One opinionated take

The four thresholds are not equally hard. Rating and stays-count are passive: hit them by hosting well over a year and they take care of themselves. Cancellation rate is binary — either you do not host-cancel, or one slip burns the quarter. Response rate is the one that costs the badge for hosts who have already won the other three. If you are losing Superhost quarter over quarter and you cannot say why, the answer is almost always one weekend when the inbox sat untouched for 30 hours. Fix the response-rate workflow first; the other three usually solve themselves.

Frequently asked questions

  • How often is Superhost recalculated?

    Every three months — on January 1, April 1, July 1, and October 1. The rolling window is the previous 12 months for the rating and the previous 100 stays (or last 12 months, whichever is more) for cancellations. Response rate is the previous 365-day average. Airbnb processes the calculation overnight and updates host accounts within 48 hours of the quarter rollover.

  • Does Superhost transfer between listings on my account?

    Yes. Superhost is awarded per-host, not per-listing. If you operate three listings under one account and meet the four thresholds, all three listings get the badge. Adding a new listing under the same account means it inherits the Superhost badge from day one — a non-trivial advantage when launching a second property.

  • What if I lose the badge — can I get it back the next quarter?

    Yes. Superhost is recalculated from scratch every quarter. Losing it on January 1 means the April 1 recalc starts fresh; if your numbers are back in range, the badge returns. There is no probation period or carry-over penalty.

  • Are guest-initiated cancellations counted against me?

    No. Only host-initiated cancellations count toward the under-1% threshold. A guest who cancels — even at the last minute, even using the platform's free-cancellation window — does not affect your cancellation rate. The same applies to cancellations Airbnb processes under extenuating circumstances.

  • Does my co-host's response time count toward my response rate?

    Yes. Any user you have authorised as a co-host who replies on your behalf counts as a response from your account. This is the cleanest fix for the time-zone problem: a co-host in a different time zone covers the 11 p.m. to 7 a.m. window for you, and Airbnb counts their replies as yours.

  • Does the $100 Airbnb travel coupon expire?

    Yes — 12 months after it is issued. If you do not redeem it on an Airbnb stay before then, it is gone. The coupon is non-transferable but stacks with any other Airbnb credits on your account.

  • Can I be a Superhost on Booking.com or Vrbo?

    Each platform has its own equivalent and none of them cross-recognise.

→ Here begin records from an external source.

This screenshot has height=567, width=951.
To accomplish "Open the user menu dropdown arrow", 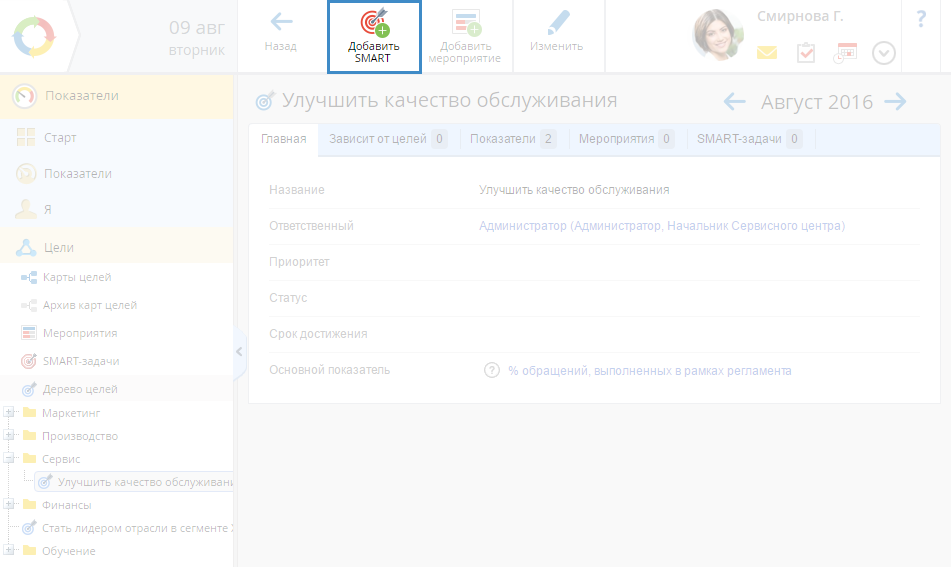I will pos(884,53).
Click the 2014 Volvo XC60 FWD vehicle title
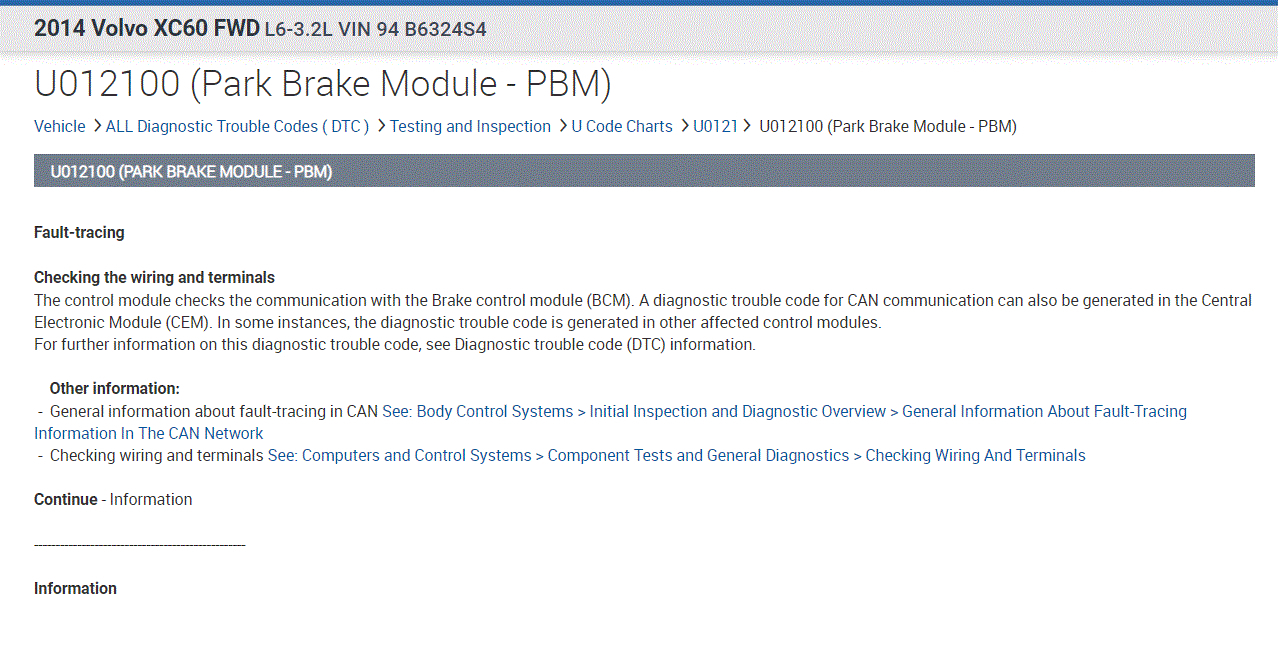 [x=146, y=28]
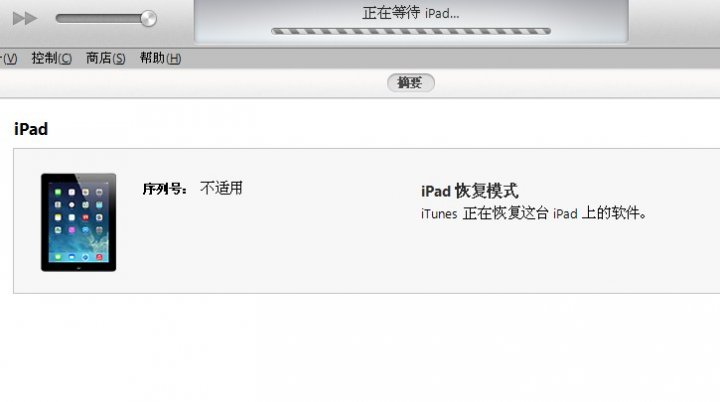
Task: Open the partially visible (V) menu
Action: coord(9,58)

Booking.com's host-side program is Preferred Partner, which costs an extra 5% commission on top of the baseline 15% for a visibility boost — different mechanic from Superhost entirely. See Booking.com Genius levels math for the guest-side equivalent. Vrbo's program is called Premier Host and has broadly similar criteria to Superhost.

  • Do automated replies count toward my response rate?

    Only Airbnb's built-in Booking Assistant auto-reply counts as a first response automatically. A user-built auto-reply from a third-party tool or a templated message you send manually only counts when the actual reply fires from your account within 24 hours. The safest setup is Booking Assistant on, plus a real reply from you within a few hours of seeing the message.